A BABY AND A SCANDAL — THE PERFECT MATCH: Sandra Bullock’s secret baby has turned into a big cash cow for People magazine. The special double issue on newsstands now, which features a smiling Bullock holding baby Louis on the cover, has sold about 2.8 million copies, according to insiders. The issue, which also features the magazine’s annual “World’s Most Beautiful People” list, sells for $4.49 a pop. And the money won’t stop rolling in for a while, as Bullock’s cover will remain on newsstands for another week and a half. Could this turn out to be one of People’s most successful covers ever, topping the Michael Jackson tribute issue last summer, which sold a little more than 2.8 million copies, and the photos of Brad Pitt and Angelina Jolie’s new twins that were published back in August 2008? Early estimates are pointing in that direction, although the Bullock cover is unlikely to top People’s all-time bestsellers on the deaths of Princess Diana and John F. Kennedy Jr. A spokeswoman could not be reached for comment. — Amy Wicks
THINGS ARE LOOKING UP: News Corp. doesn’t have another “Avatar” up its sleeve, which is too bad because the company reported a record-setting 76 percent increase in operating income in its film segment during the third quarter, to $497 million. As for the newspaper division, chief executive officer Rupert Murdoch said during a conference call on Tuesday that the $30 million figure that’s been reported to launch The Wall Street Journal’s New York section is “b.s.,” adding the company has invested $1 million at most in the section and advertising revenues have covered that figure and more so far (although there have been reports the Journal is slashing rates by as much as 90 percent to go after The New York Times).

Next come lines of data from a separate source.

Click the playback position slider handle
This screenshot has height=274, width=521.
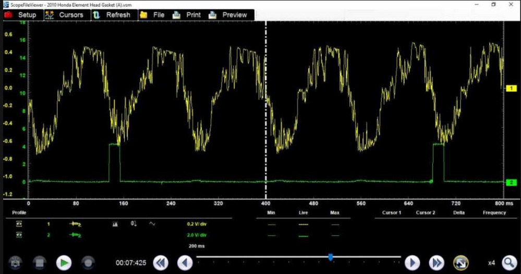click(330, 257)
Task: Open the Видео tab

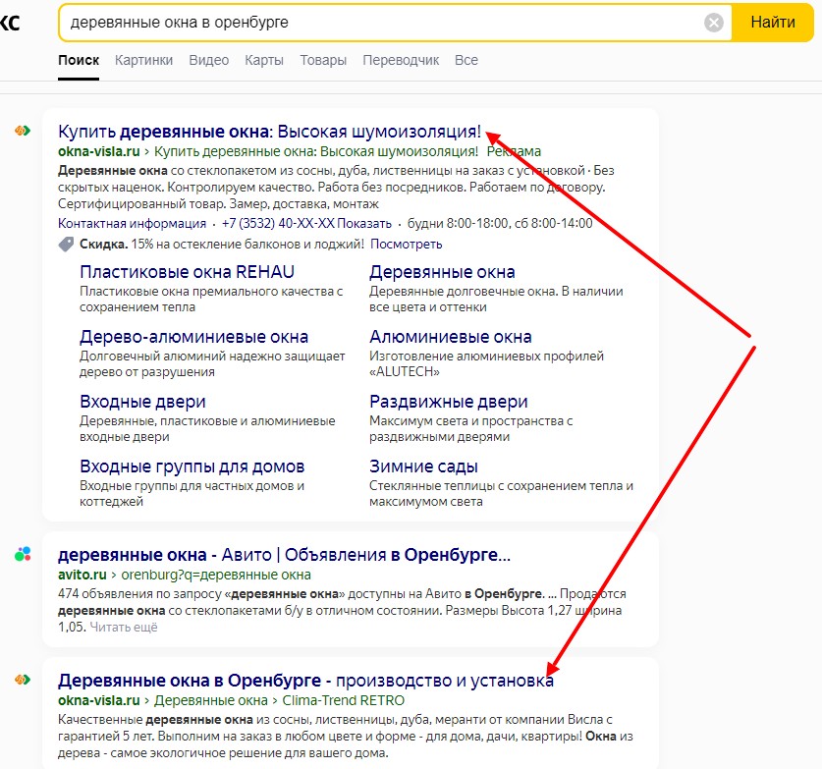Action: [208, 60]
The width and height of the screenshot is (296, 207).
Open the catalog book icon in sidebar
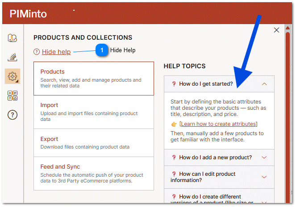coord(13,38)
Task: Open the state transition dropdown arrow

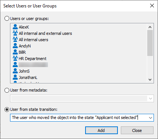Action: 151,118
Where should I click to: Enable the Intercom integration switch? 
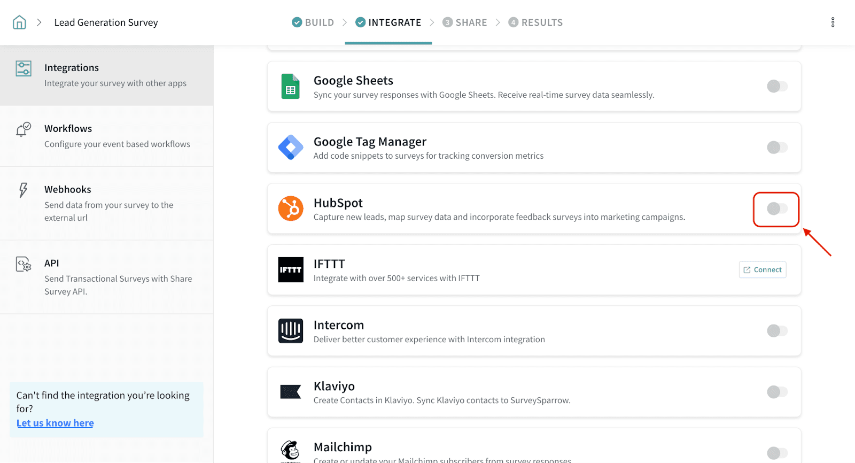(777, 331)
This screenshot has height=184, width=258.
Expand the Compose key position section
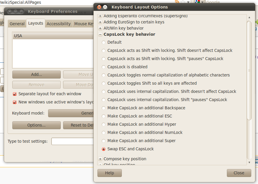click(x=100, y=159)
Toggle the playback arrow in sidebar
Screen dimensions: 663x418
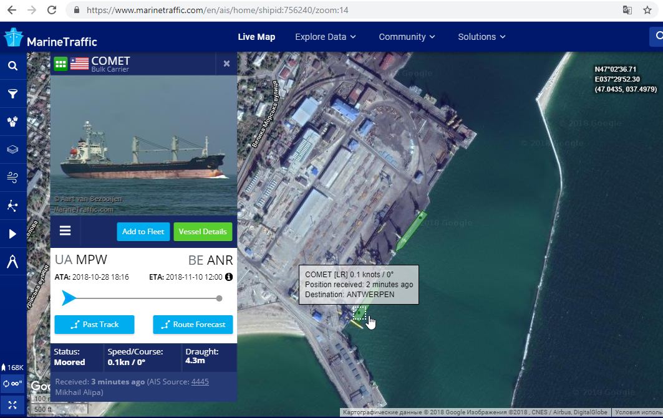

During the quarter, operating income was up $102 million to $131 million in the newspaper division, driven in part by increased ad revenues at the Journal. A digital, subscription-based model is still in the works for e-readers, and Murdoch said a press conference will be held in three or four weeks that will reveal more about charging for digital content and a model that could compete with iTunes.
Total revenues for News Corp. rose 19 percent to $8.8 billion and the company reported a net income of $839 million, compared with $2.7 billion a year ago. Last year, News Corp. recorded a net gain of $1.2 billion on the partial sale of its ownership stake in NDS. — A.W.